オルソケラトロジーは全て健康保険外(自費)となります。通常のコンタクトレンズの検査が保険内であるのに対して、オルソケラトロジーは保険外となりますのでご注意ください。

眼鏡装用による近視化
図1.眼鏡装用による近視化
オルソケラトロジーによる近視進行抑制
図2.オルソケラトロジーによる近視進行抑制

当院では東レ社のナイトレンズ(ブレスオーコレクト)を採用しています。ブレスオーコレクトの特徴と当院での流れは以下をクリックしてください。

メーカーUniversal Viewのホームページ
当院でのナイトレンズ(ブレスオーコレクト)の特徴と流れ


特殊非球面コンタクトレンズ

コンタクトを装用することによってオルソケラトロジーと同様に中心から外れた部分の度を変えます。効果はオルソケラトロジーには落ちますが、オルソケラトロジーが不適応の場合も装用可能です。ただし、通常のコンタクトに比べると高額で、日本では販売されていません。通常のコンタクトの中にも近視進行抑制があると考えられるものがあり、当院で取り扱っています。(国際特殊レンズシンポジウム参照。)費用は通常のコンタクトと同様の健康保険内です。

二重焦点眼鏡、軸外収差抑制眼鏡(MCレンズ)

周辺部も網膜にピントが合うように、中心から外れた部分の度を変えてあります。中国で研究されており、有効性はありますが、軽度です。

小児の近視を治すことはできるのか?

上記以外に、視力回復トレーニング等、視力がトレーニングで治ると謳う器具、施設が存在しています。いかがわしい施設に対しては平成14年に公正取引委員会からの警告文がありますが、その後も同様な施設があります。また、「目がどんどん良くなる本」「視力回復ミラクル・アイ」など、明らかに嘘な本は放置されています。これらに騙されないよう注意してほしいと思います。
近視は遠近を見る時のピント調節の問題ではありません。眼球が大きくなり、網膜が後方に移動してしまったために、遠くの物のピントが網膜よりも前方に合うためです。
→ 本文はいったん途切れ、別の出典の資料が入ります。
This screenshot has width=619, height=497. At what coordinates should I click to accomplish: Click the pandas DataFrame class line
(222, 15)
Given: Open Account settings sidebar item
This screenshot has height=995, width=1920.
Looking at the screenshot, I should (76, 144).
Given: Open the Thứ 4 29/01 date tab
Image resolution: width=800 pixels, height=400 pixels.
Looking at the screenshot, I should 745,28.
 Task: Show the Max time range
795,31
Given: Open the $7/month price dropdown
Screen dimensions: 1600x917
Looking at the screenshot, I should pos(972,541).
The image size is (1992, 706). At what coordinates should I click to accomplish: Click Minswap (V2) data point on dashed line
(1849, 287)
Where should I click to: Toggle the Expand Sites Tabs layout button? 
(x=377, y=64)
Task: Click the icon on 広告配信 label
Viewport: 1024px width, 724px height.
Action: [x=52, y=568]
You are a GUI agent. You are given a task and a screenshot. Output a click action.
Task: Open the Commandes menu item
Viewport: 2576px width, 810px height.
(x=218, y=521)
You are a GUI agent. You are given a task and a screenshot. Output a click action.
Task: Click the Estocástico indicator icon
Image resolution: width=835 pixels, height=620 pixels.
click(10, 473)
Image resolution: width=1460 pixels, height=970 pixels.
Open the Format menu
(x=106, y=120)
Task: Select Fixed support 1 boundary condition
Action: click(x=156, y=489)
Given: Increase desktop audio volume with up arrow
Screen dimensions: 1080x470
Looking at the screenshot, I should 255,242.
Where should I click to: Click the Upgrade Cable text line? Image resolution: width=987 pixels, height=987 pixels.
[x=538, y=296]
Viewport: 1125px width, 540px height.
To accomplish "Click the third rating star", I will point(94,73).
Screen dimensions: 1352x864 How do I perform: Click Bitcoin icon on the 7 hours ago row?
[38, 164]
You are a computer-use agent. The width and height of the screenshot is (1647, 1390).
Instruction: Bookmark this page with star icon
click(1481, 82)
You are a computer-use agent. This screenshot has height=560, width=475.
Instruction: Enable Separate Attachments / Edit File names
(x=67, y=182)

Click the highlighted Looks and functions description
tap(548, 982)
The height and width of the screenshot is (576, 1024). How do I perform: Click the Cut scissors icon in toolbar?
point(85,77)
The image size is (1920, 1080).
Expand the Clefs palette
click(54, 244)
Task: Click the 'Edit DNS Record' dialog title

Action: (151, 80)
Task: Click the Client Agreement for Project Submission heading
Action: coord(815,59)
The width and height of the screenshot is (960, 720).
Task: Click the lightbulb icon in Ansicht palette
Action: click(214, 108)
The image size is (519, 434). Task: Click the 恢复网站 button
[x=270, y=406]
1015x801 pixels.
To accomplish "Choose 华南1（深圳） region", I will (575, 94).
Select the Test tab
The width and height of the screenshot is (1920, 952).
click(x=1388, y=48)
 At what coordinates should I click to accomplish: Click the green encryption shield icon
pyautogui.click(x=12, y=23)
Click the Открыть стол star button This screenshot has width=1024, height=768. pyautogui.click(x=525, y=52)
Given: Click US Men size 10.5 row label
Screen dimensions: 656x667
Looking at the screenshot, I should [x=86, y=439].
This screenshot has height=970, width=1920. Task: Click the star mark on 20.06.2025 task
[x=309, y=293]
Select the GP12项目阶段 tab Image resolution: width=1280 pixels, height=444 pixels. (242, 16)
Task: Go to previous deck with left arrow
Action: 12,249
人間の眼球は大きくなってしまったものを小さくするとは出来ないことは分かっており、移動してしまった網膜を元の位置に戻すことはできません。従って、トレーニングや器具によって近視を治すことはできません。
近視の治療としては角膜を削るレーシック、水晶体を人工レンズに入れ替える白内障手術、水晶体の前にレンズを挿入する有水晶体レンズ(ICL)挿入がありますが、当然、小児への適応ではありません。